For a while I thought about trying to write software that would turn the obscure natural-language diffs in written bills into a readable diff, showing the laws before and after with highlighted changes. But she said they just got the bills as paper printouts which weren't always even up-to-date, so it might not have helped much. Maybe now they're online. And LLMs might make the project easier.
Maryland just launched their regs on our platform:
https://regs.maryland.gov (https://github.com/maryland-dsd/law-xml-codified)
Feel free to reach out (email in bio) if you would like your community to publish their official laws on GitHub!
Out of curiosity, like what specifically?
Didn’t DOGE’s failure highlight that it actually wasn’t trivial? I’m skeptical at first glance but open to being proven wrong.
For example, there are thousands of divisions of government out there provisioning largely the same systems in duplicate. E.g. the very local government here has a web portal for the sports venue bookings like pools and tennis courts. They have a waste collection portal. Local tax portal.
Only recently has this been slightly standardized but even those efforts are purely regional. You might get 5 local councils in the city using one SaaS platform, another 5 using another SaaS platform, and another 5 rolling their own. For each function of local government.
Nevermind the fact that a local government in France like this probably has very similar needs to one in Belgium or even the US.
And the worst part is they are terrible at procurement so even when they do consolidate, they're basically getting scammed.
I often think about starting a cost-plus-priced open core project to deal with these issues. Like we build common government functions, and sell it for cost plus 20% markup, with a licence that lets the gov run it themselves if we ever go bust. But then I think procurement is largely a grift game and it might not do well for that reason.
No shade on the author, they made a fun thing.
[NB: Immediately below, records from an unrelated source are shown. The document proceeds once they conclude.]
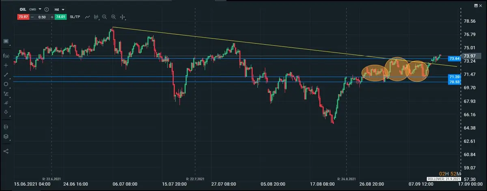Toggle the SL/TP option
Viewport: 487px width, 191px height.
75,17
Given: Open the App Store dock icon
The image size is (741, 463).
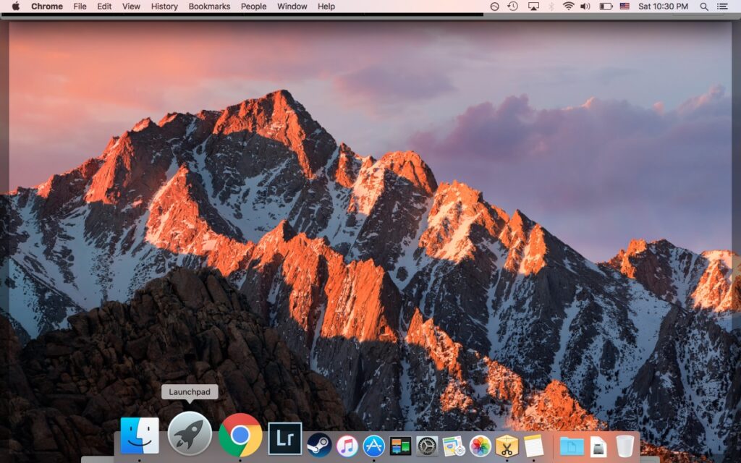Looking at the screenshot, I should coord(373,446).
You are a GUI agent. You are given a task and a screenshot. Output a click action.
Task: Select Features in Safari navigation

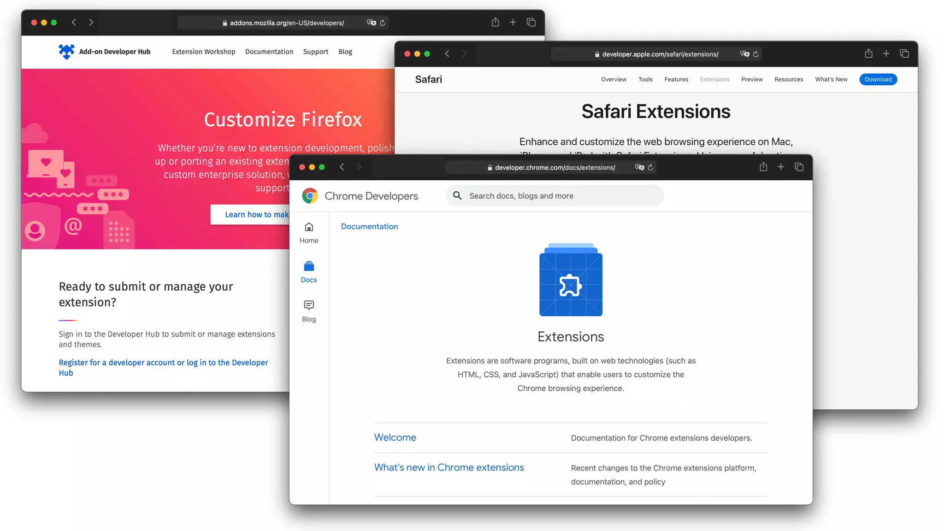click(676, 79)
I'm directing my cannons more towards the parent post idea that the world needs software developers for their rare genius to use their beautiful brains to solve problems in ways no actual participant in the system could have ever thought of.
The additude that because you can prompt a LLM to write some python you are also uniquely situated to solve the world's problems is how we built an entire generation of automated solutions worse than what we had before.
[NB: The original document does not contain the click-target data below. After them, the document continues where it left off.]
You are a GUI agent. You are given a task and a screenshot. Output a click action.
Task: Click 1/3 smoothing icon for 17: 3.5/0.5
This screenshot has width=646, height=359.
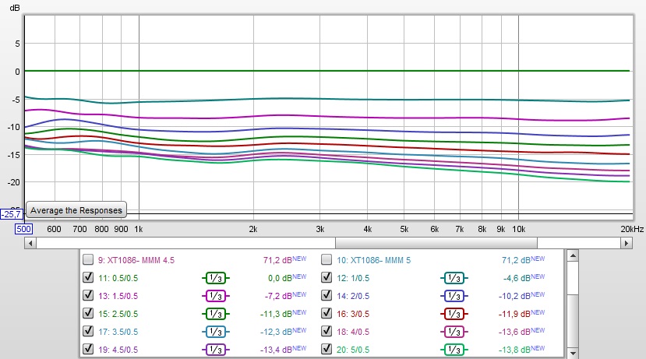coord(216,332)
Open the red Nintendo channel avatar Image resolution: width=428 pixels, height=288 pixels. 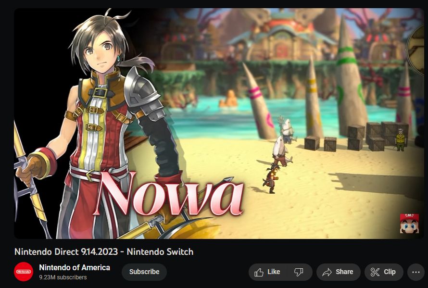coord(24,272)
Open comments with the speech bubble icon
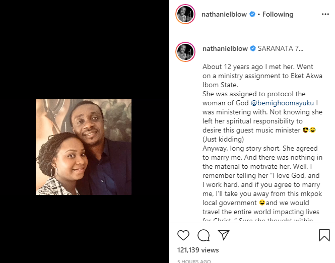 point(204,235)
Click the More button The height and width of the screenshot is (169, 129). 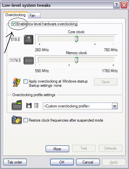57,149
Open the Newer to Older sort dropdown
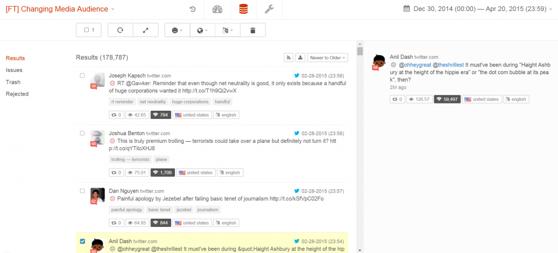 pyautogui.click(x=327, y=58)
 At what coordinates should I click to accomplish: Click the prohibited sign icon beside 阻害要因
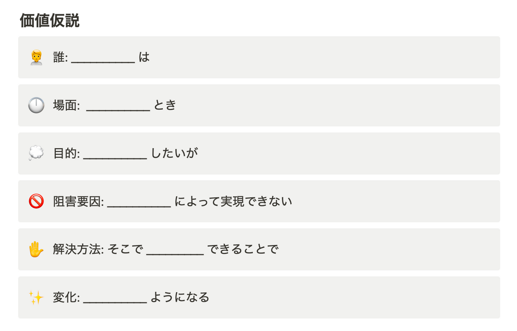(x=36, y=201)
For others wondering, while most of the Franco-era laws were nuked in 1978, this does include lots of old laws (ie pre-20th C).
However, the source material starts with a sqashed commit in 1960 :) So no changelog before that. The BOE source though is pretty phenomonal, they've scanned files going back to the 1600s so far.
But getting the entire country's law into git is already an impressive feat.
Not git, but Congress actually does have quite a bit of data digitized. A random example[0] -they even provide XML. The Congress data is going to give you all bills - many of which do not pass, so a different mission than this project.
[0] https://www.congress.gov/bill/118th-congress/house-bill/4818
Git isn't structured for collaborative commits, but community-wide conventions kind of "patches" support for it on top of the git message body, via "Co-Authored-By: name <name@example.com>" which IIRC most platforms support, and the convention itself initially comes from Linux kernel development.
You can see how certain articles have the option to check "how that particular article was at each moment in time". That would be way harder to track, but it would be awesome if not only could you "go back in time and see what the law was" but also "how its been evolving".